Biocompatible polymeric matrix and preparation thereof

USPTO Application #: 20070077305
Title: Biocompatible polymeric matrix and preparation thereof
Abstract: The invention discloses a biocompatible polymeric matrix which is functionalized through the reaction with a functionalizing agent including protonated carboxylic acid groups. There is also disclosed a method of preparation of the polymeric matrix and a pharmaceutical composition including the matrix as a carrier for controlled release of a bioactive agent. The pharmaceutical composition is suitable for immobilizing and protecting the bioactive agent from denaturing factors, and can take various forms such as tablets, spheres, films, hydrogels, and emulsions.
(end of abstract)
Agent: Ogilvy Renault LLP - Montreal, QC, CA
Inventors: Tien Canh Le, Tu Hao Tran, Mircea-Alexandru Mateescu
USPTO Applicaton #: 20070077305 - Class: 424488000 (USPTO)

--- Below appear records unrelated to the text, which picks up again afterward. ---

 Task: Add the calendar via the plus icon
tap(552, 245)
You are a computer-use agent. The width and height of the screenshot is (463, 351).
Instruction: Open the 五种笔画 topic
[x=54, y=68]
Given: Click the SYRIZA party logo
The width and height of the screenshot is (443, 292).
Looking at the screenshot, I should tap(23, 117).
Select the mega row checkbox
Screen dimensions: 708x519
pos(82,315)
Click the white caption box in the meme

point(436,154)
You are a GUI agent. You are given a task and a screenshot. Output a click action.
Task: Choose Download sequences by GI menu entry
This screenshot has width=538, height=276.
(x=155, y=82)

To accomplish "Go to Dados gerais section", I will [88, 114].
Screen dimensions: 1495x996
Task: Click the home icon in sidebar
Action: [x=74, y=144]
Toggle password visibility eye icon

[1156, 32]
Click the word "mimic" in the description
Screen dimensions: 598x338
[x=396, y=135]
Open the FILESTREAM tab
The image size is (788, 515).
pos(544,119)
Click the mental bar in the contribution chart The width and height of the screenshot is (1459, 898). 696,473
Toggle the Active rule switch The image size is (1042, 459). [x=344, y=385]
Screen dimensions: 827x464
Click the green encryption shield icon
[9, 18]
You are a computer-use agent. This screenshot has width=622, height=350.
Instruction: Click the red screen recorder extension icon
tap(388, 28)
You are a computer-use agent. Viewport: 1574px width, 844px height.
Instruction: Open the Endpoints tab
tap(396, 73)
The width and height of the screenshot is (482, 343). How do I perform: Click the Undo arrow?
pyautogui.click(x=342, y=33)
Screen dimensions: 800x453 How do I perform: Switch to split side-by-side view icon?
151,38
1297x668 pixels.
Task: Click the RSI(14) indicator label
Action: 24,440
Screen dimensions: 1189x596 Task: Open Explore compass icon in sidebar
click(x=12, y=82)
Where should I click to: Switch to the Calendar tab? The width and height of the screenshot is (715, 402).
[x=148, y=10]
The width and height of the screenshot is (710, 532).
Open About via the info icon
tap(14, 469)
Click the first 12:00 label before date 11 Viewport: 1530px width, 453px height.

Related Patent Categories: Drug, Bio-affecting And Body Treating Compositions, Preparations Characterized By Special Physical Form, Matrices, Polysaccharides (e.g., Cellulose, Etc.)
The Patent Description & Claims data below is from USPTO Patent Application 20070077305.
Brief Patent Description - Full Patent Description - Patent Application Claims  monitor keywords

BACKGROUND OF THE INVENTION

[0001] 1. Technical Field

[0002] The present invention discloses a type of biocompatible polymeric matrix which is functionalized to include carboxylic acid groups, a method of preparation of the polymeric matrix and a composition including the matrix as a carrier of a bioactive agent in various forms such as tablets, spheres, films, hydrogel, emulsions, etc.

[0003] 1. Description of the Prior Art

[0004] There is a great need for polymer matrices able to protect and deliver orally administered bioactive agents, particularly small molecules such as peptides, antigens, drugs, etc. The main difficulties with the oral administered biopharmaceuticals include the fact that many bioactive agents are unstable in the gastrointestinal tract, particularly this results from various denaturant factors, including gastric acidity, proteolytic enzymes, bile acids or compounds present in certain food. The gastric acidity can inactivate certain bioactive agents particularly bioactive peptides and proteins during stomachal transit. Furthermore, biopharmaceuticals tend to be sensitive to the oxygen species and have a short half-life. Thus some biopharmaceuticals tend to diffuse poorly through to the intestinal tissue and thus are not delivered where they are needed.

[0005] The oral bioavailability of most peptides and proteins is less than 1%. The reasons for this are poor absorption of the peptides and proteins in the gastrointestinal tract and their degradation by proteolytic enzymes (pepsin, trypsin, chymotrypsin, etc). Furthermore, the absorption of proteins and peptides is different, at different regions of the intestine. The morphology of the intestine changes from one region to another and the proteolytic activity of proteases gradually decrease from the duodenum to the large intestine. This suggests that there may be an optimal site for peptides and proteins release in the small intestine and that the selective delivery into the small intestine is necessary.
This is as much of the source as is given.